Get back to basics, reclaim your space, and keep only what you need.

I understand the difficulty of letting go; however, storing your unused stuff is creating more emotional and financial stress than you may realize. Trust me, once the stuff is gone, you won’t even miss it and the freedom of space will lighten your whole life.

I love hearing about your success stories. Leave your comments below or click on the Contact Page and tell me about your triumphs over clutter.

Enjoy your clutter free life!

The Perfect Filing System

There are many great filing systems on the market. The thing I have learned when creating a home filing systems for clients, is that it must make sense to them. A particular system might offer more benefits than another, but ultimately the one used must be manageable long after the organizer has gone. Some things that I find helpful are:

– Use hanging files.

– Only use file folders if there is a sub-category in a hanging file, this will cut down on the bulk considerably.

– Name your file with confidence knowing you will be able to find it again in a year.

– Use names on files by type rather than company. Such as phone rather than Shaw or Telus.

– Keep names of files generic. Use ‘Even Tax Year’ and ‘Odd Tax Year’ rather than  the year itself. Archive older files.

– Prefix like categories: Rather than have the gas bill under ‘G’ and the phone bill under ‘P’, group them  together by naming them ‘Utility-Gas’ and ‘Utility-phone’. Group family health records together by naming them ‘Health-then the family members name’

– Keep an active desk top file with no more than 6-10 categories. This is the place you will visit daily and/or weekly.

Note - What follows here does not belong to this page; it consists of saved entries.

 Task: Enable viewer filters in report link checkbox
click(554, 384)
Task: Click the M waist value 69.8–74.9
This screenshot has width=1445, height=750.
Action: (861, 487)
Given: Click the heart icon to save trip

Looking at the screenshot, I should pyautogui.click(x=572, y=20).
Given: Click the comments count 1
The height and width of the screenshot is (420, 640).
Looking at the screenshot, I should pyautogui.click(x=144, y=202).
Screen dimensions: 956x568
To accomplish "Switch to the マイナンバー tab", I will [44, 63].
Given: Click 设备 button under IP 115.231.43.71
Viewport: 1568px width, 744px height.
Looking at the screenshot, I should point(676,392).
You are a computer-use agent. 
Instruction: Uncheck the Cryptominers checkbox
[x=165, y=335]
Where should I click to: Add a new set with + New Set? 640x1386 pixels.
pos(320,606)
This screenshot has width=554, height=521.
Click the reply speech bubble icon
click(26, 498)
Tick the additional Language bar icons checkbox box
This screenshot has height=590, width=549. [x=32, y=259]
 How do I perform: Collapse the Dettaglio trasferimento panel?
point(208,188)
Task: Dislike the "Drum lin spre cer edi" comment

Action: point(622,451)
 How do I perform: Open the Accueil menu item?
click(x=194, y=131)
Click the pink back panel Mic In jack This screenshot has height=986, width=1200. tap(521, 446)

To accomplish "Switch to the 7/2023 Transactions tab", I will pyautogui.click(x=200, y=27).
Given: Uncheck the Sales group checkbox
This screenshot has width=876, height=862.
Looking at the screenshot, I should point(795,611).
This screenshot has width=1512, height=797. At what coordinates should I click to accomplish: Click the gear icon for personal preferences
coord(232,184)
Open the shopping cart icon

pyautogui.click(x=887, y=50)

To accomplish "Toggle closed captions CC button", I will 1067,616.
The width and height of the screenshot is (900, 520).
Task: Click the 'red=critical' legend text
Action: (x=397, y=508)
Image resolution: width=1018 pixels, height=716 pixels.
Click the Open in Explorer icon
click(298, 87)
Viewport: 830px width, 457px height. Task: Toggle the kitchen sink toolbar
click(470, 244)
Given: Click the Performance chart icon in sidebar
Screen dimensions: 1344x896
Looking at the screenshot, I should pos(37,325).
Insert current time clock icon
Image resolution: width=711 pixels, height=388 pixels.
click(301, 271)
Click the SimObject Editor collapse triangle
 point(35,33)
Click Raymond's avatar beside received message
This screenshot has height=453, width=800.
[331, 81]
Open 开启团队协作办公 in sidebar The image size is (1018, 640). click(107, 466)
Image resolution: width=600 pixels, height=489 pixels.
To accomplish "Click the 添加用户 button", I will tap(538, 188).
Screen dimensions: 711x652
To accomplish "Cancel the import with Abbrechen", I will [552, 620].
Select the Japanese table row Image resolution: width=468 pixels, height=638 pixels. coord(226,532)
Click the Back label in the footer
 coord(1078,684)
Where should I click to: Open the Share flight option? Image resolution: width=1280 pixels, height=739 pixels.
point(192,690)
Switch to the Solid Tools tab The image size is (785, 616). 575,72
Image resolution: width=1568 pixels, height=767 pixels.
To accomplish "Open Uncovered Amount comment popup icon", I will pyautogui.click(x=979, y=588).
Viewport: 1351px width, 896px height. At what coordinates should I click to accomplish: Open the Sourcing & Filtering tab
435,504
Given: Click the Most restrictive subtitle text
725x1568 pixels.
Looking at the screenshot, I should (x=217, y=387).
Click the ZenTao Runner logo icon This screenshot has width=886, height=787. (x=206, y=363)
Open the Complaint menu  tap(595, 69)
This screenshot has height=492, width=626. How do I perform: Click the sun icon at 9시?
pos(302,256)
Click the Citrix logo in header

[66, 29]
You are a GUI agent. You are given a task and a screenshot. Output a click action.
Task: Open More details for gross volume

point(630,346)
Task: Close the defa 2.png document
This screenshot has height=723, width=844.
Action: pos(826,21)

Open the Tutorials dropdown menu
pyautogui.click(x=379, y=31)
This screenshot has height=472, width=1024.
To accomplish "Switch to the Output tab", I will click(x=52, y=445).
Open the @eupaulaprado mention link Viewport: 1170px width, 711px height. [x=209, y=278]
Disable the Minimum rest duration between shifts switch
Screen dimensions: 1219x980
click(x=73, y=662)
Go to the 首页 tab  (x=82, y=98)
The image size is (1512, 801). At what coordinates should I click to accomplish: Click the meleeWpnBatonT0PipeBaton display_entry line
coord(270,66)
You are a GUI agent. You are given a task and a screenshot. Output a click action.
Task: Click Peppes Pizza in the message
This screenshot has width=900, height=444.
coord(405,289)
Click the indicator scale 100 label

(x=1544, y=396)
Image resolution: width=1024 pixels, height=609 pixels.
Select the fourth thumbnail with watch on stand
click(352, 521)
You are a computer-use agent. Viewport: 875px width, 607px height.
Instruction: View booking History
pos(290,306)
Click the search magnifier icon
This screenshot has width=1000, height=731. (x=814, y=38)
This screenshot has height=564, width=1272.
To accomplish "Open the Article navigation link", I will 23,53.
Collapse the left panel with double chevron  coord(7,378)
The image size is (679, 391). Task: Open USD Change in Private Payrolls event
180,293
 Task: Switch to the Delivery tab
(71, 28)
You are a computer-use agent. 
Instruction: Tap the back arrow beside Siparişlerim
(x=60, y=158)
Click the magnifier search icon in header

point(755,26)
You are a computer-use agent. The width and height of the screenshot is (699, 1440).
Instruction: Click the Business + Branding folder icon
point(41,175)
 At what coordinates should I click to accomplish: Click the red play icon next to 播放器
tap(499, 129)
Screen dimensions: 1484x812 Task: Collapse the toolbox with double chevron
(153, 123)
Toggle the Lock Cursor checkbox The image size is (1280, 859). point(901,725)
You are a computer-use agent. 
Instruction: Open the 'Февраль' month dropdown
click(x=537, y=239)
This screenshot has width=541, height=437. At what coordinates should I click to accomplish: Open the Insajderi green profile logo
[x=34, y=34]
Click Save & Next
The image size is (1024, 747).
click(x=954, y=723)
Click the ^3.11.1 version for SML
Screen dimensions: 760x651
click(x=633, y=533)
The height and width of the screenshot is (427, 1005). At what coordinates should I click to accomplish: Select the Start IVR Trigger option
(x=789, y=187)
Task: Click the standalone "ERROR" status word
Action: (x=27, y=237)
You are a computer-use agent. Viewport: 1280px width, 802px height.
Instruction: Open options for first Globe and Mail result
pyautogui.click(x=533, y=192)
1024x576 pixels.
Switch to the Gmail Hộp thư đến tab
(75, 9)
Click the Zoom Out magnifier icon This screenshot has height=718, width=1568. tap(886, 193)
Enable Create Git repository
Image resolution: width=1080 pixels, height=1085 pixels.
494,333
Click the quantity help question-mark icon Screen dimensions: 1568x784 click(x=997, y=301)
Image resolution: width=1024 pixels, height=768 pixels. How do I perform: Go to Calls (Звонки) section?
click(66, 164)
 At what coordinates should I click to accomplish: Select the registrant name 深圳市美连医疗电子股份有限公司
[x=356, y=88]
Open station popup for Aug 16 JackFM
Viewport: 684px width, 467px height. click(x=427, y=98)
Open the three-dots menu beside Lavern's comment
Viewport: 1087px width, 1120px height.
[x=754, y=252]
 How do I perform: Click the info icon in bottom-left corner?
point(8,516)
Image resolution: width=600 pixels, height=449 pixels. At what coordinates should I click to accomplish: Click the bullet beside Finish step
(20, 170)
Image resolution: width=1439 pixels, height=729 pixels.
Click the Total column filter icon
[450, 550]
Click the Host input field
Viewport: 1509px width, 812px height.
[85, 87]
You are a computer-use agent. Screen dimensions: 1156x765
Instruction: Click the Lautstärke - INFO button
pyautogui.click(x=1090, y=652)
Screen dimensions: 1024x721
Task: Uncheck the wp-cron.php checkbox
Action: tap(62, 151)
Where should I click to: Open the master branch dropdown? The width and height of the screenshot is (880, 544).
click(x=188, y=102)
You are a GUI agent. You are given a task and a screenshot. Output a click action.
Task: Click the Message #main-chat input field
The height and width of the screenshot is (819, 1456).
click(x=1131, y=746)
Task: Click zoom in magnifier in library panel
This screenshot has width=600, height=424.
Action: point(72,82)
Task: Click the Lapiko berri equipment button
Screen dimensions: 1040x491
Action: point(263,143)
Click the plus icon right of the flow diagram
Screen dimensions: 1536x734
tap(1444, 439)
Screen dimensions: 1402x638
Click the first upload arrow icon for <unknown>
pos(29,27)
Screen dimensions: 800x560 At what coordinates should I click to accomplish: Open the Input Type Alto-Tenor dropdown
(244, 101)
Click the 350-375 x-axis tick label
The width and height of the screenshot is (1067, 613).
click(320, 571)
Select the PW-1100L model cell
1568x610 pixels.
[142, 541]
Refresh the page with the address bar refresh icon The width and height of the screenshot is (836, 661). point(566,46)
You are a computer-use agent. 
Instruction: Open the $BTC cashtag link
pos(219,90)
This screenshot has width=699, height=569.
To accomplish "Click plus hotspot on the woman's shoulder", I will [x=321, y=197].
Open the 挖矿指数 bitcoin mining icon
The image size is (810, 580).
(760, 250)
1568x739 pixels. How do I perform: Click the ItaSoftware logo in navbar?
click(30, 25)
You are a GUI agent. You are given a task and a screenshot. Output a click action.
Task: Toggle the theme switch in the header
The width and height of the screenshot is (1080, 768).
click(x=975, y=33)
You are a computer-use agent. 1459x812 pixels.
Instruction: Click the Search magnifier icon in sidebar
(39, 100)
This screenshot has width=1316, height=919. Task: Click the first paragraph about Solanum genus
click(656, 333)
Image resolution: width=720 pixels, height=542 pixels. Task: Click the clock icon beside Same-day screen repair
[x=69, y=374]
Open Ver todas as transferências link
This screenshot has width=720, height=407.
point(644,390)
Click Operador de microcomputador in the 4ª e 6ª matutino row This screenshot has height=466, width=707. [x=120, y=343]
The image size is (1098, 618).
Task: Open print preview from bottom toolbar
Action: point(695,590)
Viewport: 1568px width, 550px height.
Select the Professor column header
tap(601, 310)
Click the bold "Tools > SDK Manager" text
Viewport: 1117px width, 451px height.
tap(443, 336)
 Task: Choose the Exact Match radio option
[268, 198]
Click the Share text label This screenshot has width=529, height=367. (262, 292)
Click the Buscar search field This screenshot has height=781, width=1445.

Files might include categories such as: bills to pay, needs attention, to do, asap. Keep one file for each child for school and activity related things.

Like a home there should be flow in your filing system. Every six months or at least once a year, go through each file and purge the no longer needed papers. Create space for more current documents and avoid creating a system too jammed with paper to use.